START SOURCE DOCUMENT

Fulton DA receives grant to hire Atlanta detectives to assist with sexual assault kits backlog

The Fulton County DA received the grant to hire two detectives from Atlanta PD to assist with mitigating the backlog of cases, some dating back to the 80s


By Jozsef Papp
The Atlanta Journal-Constitution

ATLANTA — A new grant received by the Fulton County District Attorney’s Office will allow investigators to examine and test the majority of more than 4,000 sexual assault kits stuck in a years-long backlog.

“This work can be made possible because the government has given us $2.5 million,” Fulton County DA Fani Willis said in a press conference. “That is a wrong we’re correcting.”

AP Photo/Gerry Broome

Willis said the federal grant will allow the DA’s office to hire and pay for two detectives from the Atlanta Police Department to assist with mitigating the backlog of cases, with some of the sexual assault kits dating back to the 80s and 90s. Willis said the estimated backlog is about 4,340 unexamined kits, with 3,588 of those kits from the Atlanta jurisdiction.

END SOURCE DOCUMENT
START INFORMATION SUPPLIED

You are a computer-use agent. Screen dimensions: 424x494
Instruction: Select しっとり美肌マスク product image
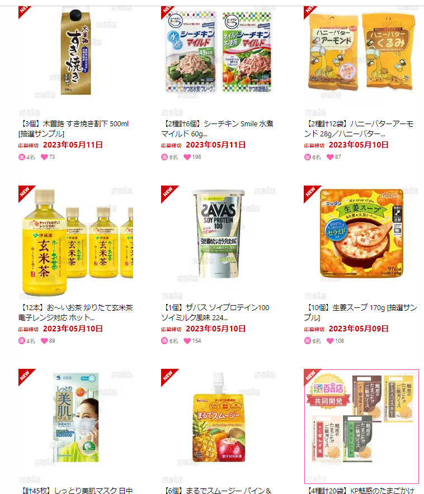pyautogui.click(x=76, y=417)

END INFORMATION SUPPLIED

ASSIGNED TASK 1 - Rewrite the stretch of the Fulton County backlog article from "By Jozsef Papp" through "a years-long backlog.", replacing "investigators" with "detectives".
ASSIGNED TASK 2 - Using the article on the Fulton County sexual assault kit backlog, decide whether each statement agrees with it. Answer yes or no for each, quoting the words that decide it. (a) The grant amounts to $2.5 million. (b) The DA's office will hire three detectives. (c) Most of the unexamined kits come from the Atlanta jurisdiction.
ASSIGNED TASK 3 - Continue the article on the Fulton County sexual assault kit backlog from the point where it stops.

YOUR RESPONSE 1 -
By Jozsef Papp
The Atlanta Journal-Constitution

ATLANTA — A new grant received by the Fulton County District Attorney’s Office will allow detectives to examine and test the majority of more than 4,000 sexual assault kits stuck in a years-long backlog.

YOUR RESPONSE 2 -
(a) Yes: "the government has given us $2.5 million"
(b) No: "hire and pay for two detectives from the Atlanta Police Department"
(c) Yes: "about 4,340 unexamined kits, with 3,588 of those kits from the Atlanta jurisdiction"

YOUR RESPONSE 3 -
“Each of those 4,342 kits represents a victim,” Willis said. “Every victim we are able to help with this grant and this partnership is a victim that’s really waited too long for justice.”

During a press conference Thursday, Willis recounted the story of her team recently interviewing a victim whose case was decades old. Willis said the victim told her team that nobody had called her in 37 years about her case. Willis said the victim felt relief that her case was being looked at.

But the benefits go beyond bringing justice to rape victims. As her team continues to test the kits, serial rapists are discovered, Willis said.

“If those rape kits had been looked at all those years ago, we could’ve avoided sexual assaults and we could’ve avoided all these other crimes,” she said.

One of those cases occurred back in 2000 at Spelman College, when a woman attending the school was kidnapped and raped. Willis said her office tried the case involving the woman who came to Atlanta to “live out her dream” and go to Spelman. Through testing of the kits, convicted serial rapist Cleophus Ward was linked to the 2000 case and sentenced to life in prison plus 20 years.

Willis said Ward went on and assaulted four other people. In 2004, Ward was convicted of raping three woman but was released from prison in 2017, after he was allowed to serve the rest of his sentence on probation.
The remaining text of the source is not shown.